(Ich komme mit der TdV-FF nicht wirklich weiter, ich merke dass es mir wirklich schwer fällt, nach Vorlagen zu schreiben... Hoffe, diese Geschichte kommt an, Fortsetzungen folgen stückweise, ich habe schon einige unstrukturierte Ideen. Falls jemand liest und Wünsche/Vorschläge hat, was mit Anouk passieren soll - nur zu, ich bin sehr dankbar für "Fremde" Einfälle

_________________________________________________________________________________________________________
Ich starrte auf die Blätter und versuchte verzweifelt zu verstehen, was die Noten mir sagen wollten. Aber was für andere wie Musik klang, war für mich einfach nur eines: schwarze Tinte auf Papier. Wie kleine Käfer wuselten die Noten durch die Zeilen, und obwohl ich sie sah, verstand ich sie nicht. Wütend zerknüllte ich das Papier und schleuderte es in den Papierkorb. Es war zum Verzweifeln. Wie viele Internetseiten und Onlineklaviere hatte ich schon durchgekaut, ohne Erfolg zu haben? „Wir sind die unmusikalischste Familie Deutschlands“, sagte meine Mutter immer. „Und ich bin so froh, dass ich euch nie auf eine Musikschule geschickt habe. All das Üben und Geklimper… Und von Noten verstehe ich sowieso nichts.“
Ich malte einen langen, schwarzen Strich auf die Schreibtischunterlage. Ich redete mir gern ein, dass es ihre Schuld war. Dass mir die Noten ihretwegen vorkamen wie Buchstaben einem Analphabeten.
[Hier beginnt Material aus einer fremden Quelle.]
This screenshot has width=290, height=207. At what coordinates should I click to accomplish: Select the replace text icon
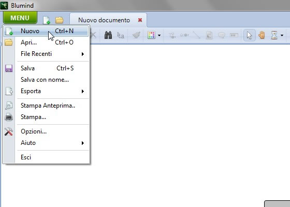[120, 35]
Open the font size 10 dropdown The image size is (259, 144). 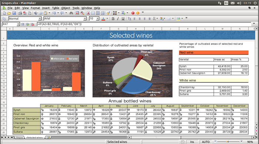tap(98, 19)
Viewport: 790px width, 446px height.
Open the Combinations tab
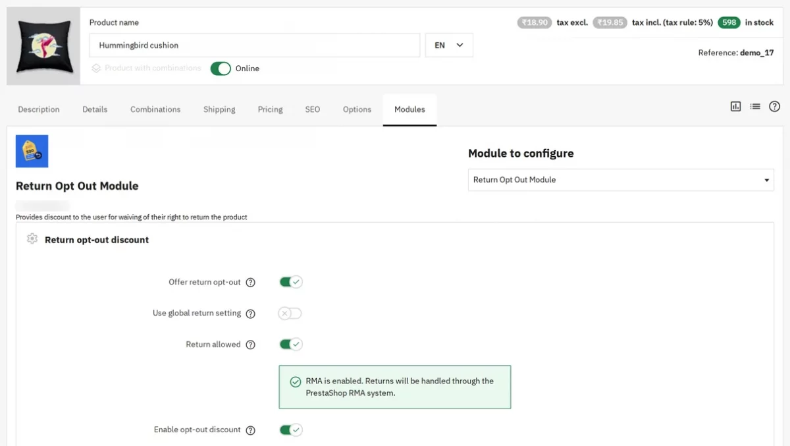pos(155,109)
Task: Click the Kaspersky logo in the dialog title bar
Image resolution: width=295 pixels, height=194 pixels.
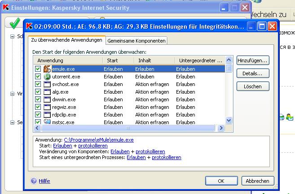Action: pos(29,26)
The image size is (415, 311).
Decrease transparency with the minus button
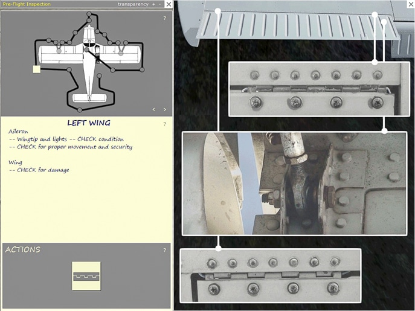tap(160, 4)
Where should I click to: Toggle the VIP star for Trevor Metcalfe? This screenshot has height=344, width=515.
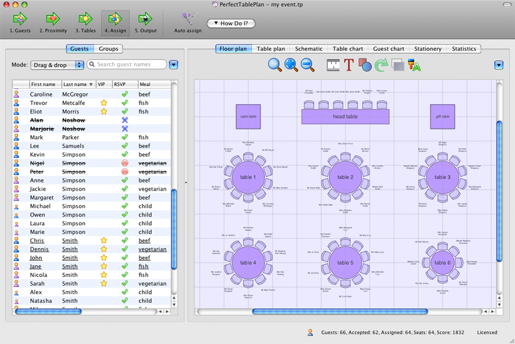tap(104, 103)
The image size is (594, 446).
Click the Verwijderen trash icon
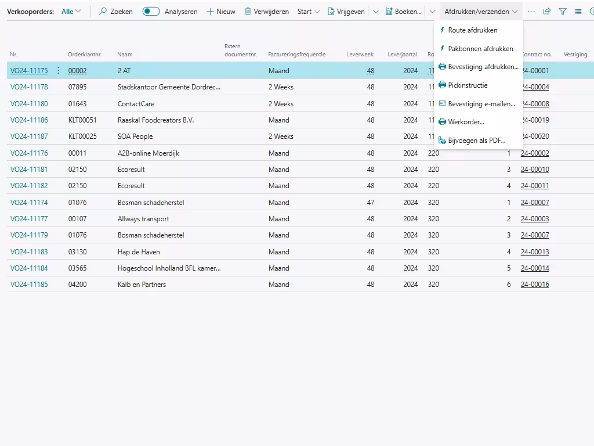pyautogui.click(x=248, y=12)
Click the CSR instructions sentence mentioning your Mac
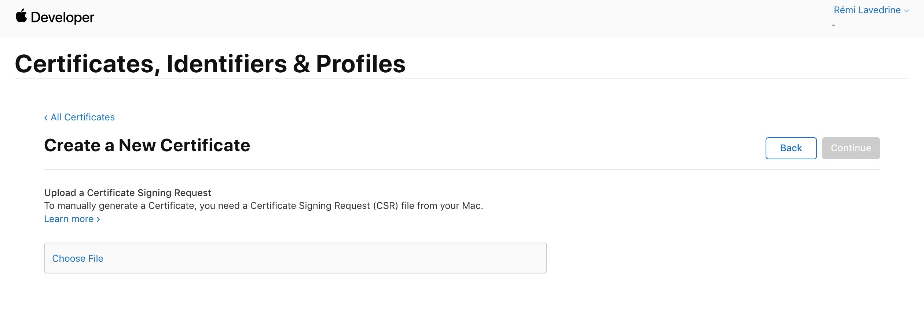The width and height of the screenshot is (924, 312). coord(263,206)
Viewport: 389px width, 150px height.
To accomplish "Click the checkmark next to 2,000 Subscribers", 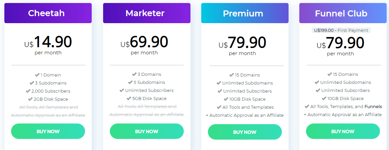I will pyautogui.click(x=28, y=91).
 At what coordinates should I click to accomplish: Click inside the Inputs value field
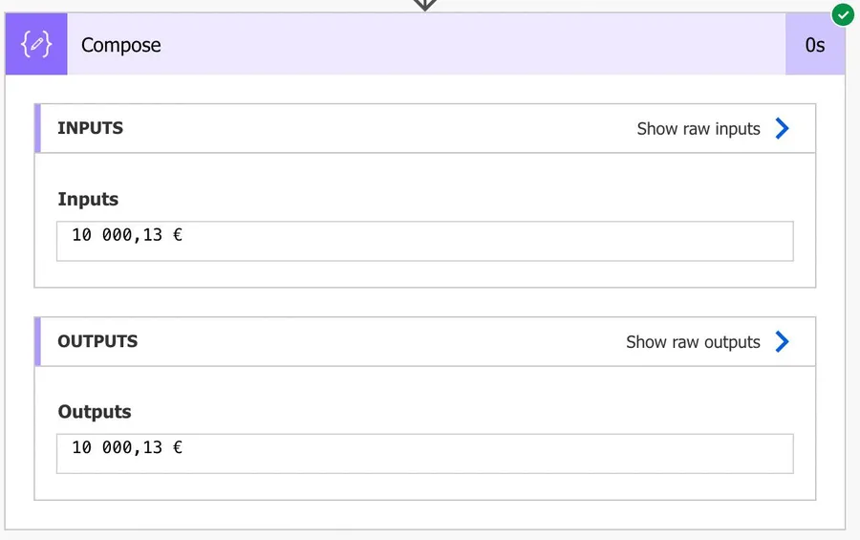[x=424, y=241]
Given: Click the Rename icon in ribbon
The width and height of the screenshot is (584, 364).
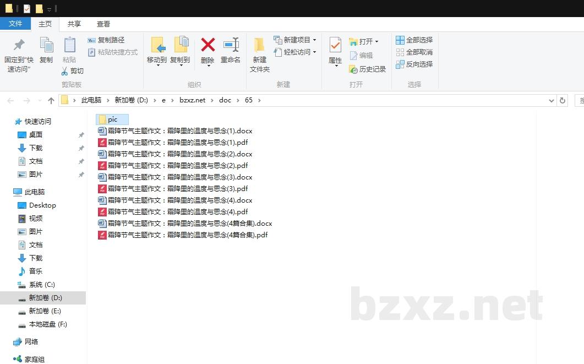Looking at the screenshot, I should coord(231,45).
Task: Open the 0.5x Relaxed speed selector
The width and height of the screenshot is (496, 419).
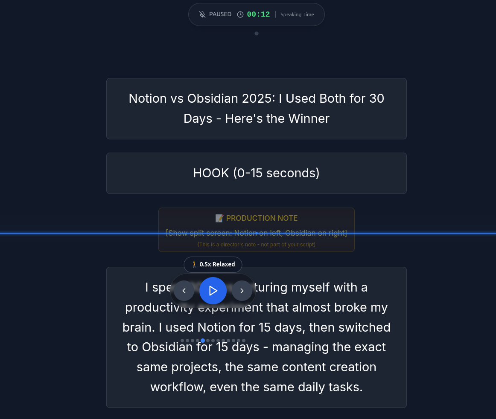Action: (213, 264)
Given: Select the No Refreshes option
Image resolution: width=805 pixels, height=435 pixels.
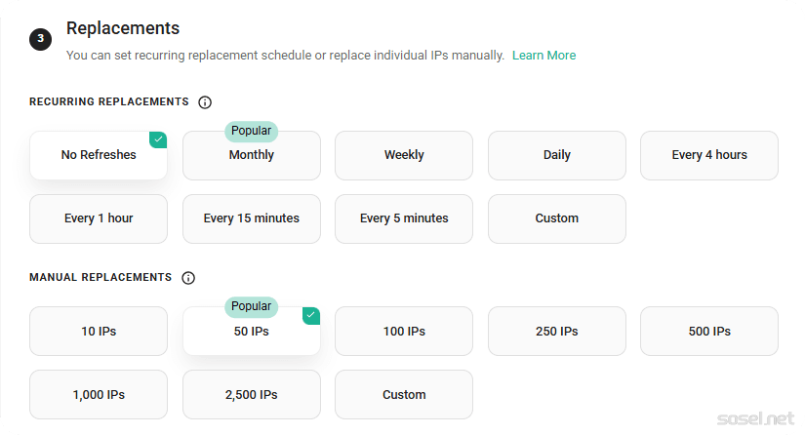Looking at the screenshot, I should 99,155.
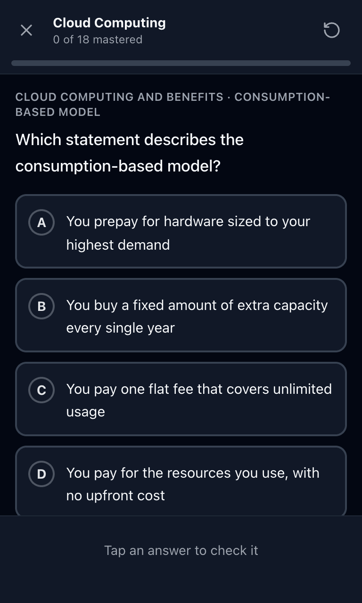Click 'every single year' text in option B
Image resolution: width=362 pixels, height=603 pixels.
pyautogui.click(x=121, y=328)
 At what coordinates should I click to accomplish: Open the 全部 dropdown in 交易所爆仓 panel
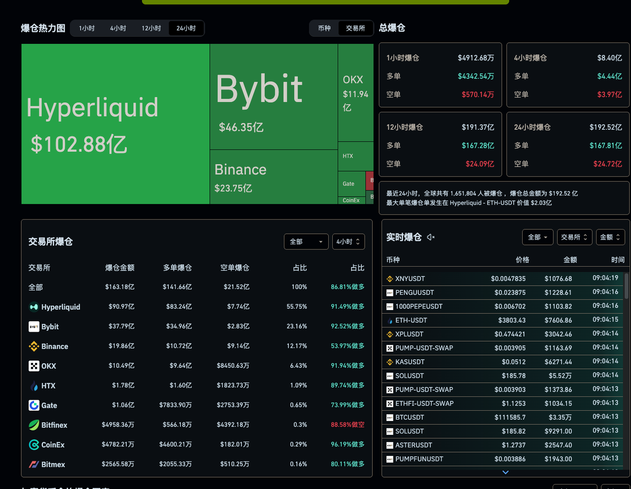tap(306, 242)
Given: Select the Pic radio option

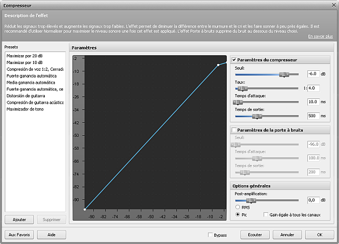Looking at the screenshot, I should 238,214.
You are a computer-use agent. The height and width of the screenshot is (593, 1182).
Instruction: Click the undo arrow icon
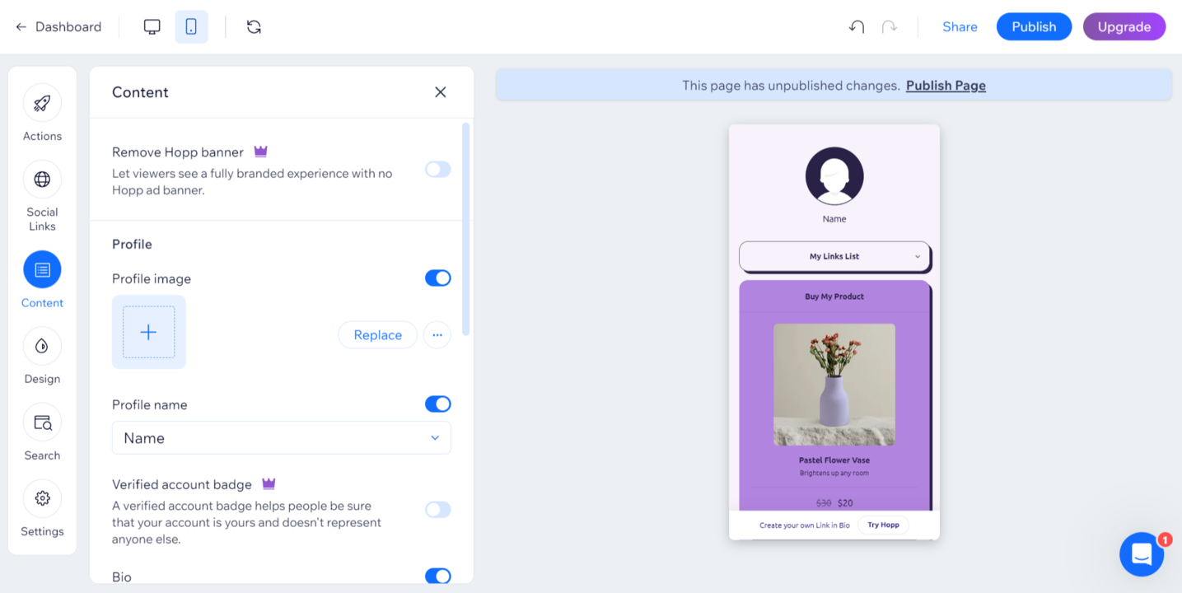[857, 26]
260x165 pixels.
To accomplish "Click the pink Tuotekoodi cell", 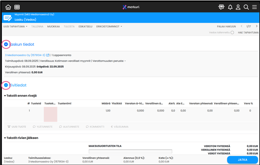I will [50, 115].
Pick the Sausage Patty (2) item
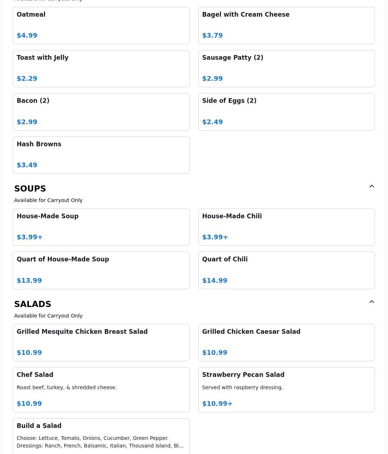Image resolution: width=388 pixels, height=454 pixels. click(x=286, y=68)
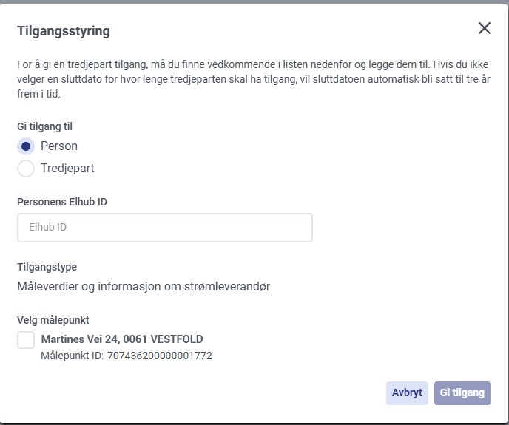Image resolution: width=509 pixels, height=425 pixels.
Task: Click the Martines Vei 24, 0061 VESTFOLD address
Action: [x=122, y=339]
Und dass ihr Verhalten ausschlaggebend dafür war, dass ich meine größte Leidenschaft seit nunmehr zwei Jahren ganz für mich allein behielt.
Natürlich hatten es schon einige bemerkt, meine Schwester, meine Nachbarn (na ja, unfreiwillig). Sogar meiner Mutter konnte es gar nicht entgehen, dass ich gerne sang. Schließlich tat ich den lieben langen Tag kaum etwas anderes.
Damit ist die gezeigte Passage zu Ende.